Die Polizei darf beschlagnahmte PCs, Server oder Speichermedien nicht länger als notwendig behalten. Aufgrund der gravierenden Nachteile, die sich – gerade für Unternehmen – aus einem langen Verbleib der IT-Geräte bei der Polizei ergeben können, muss die Verhältnismäßigkeit dabei stets gewahrt bleiben, urteilte kürlich das Amtsgericht Reutlingen.

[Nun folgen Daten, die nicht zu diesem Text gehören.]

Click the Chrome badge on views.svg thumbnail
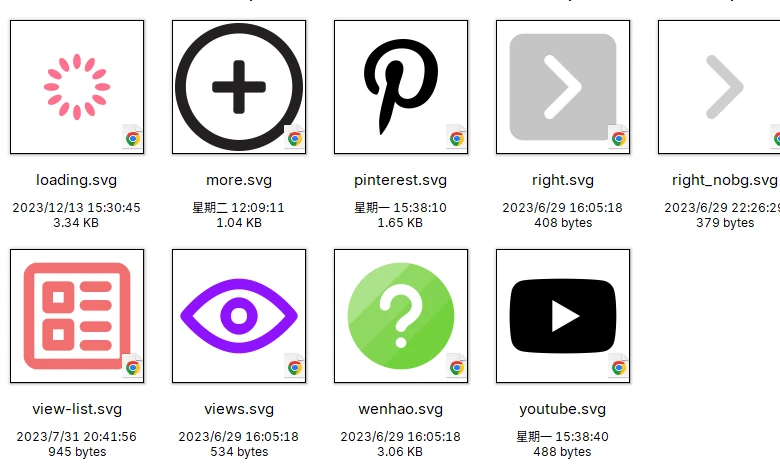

Das Gericht befasste sich mit dem Fall eines EDV-Beraters, bei dem die Polizei im November 2011 vier Festplatten wegen des Verdachts auf Steuerdelikte beschlagnahmt hatte. Drei Tage später reichte der Betroffene Beschwerde beim Amtsgericht Reutlingen ein. Er sah sich in der Ausübung seines Berufs eingeschränkt unds argumentierte damit, dass die Speichermedien nicht nur seiner Datenverarbeitung dienten, sondern dass von ihm vorgehaltene Speicherkapazitäten und Rechenleistung Dritten gewerblich überlassen seien.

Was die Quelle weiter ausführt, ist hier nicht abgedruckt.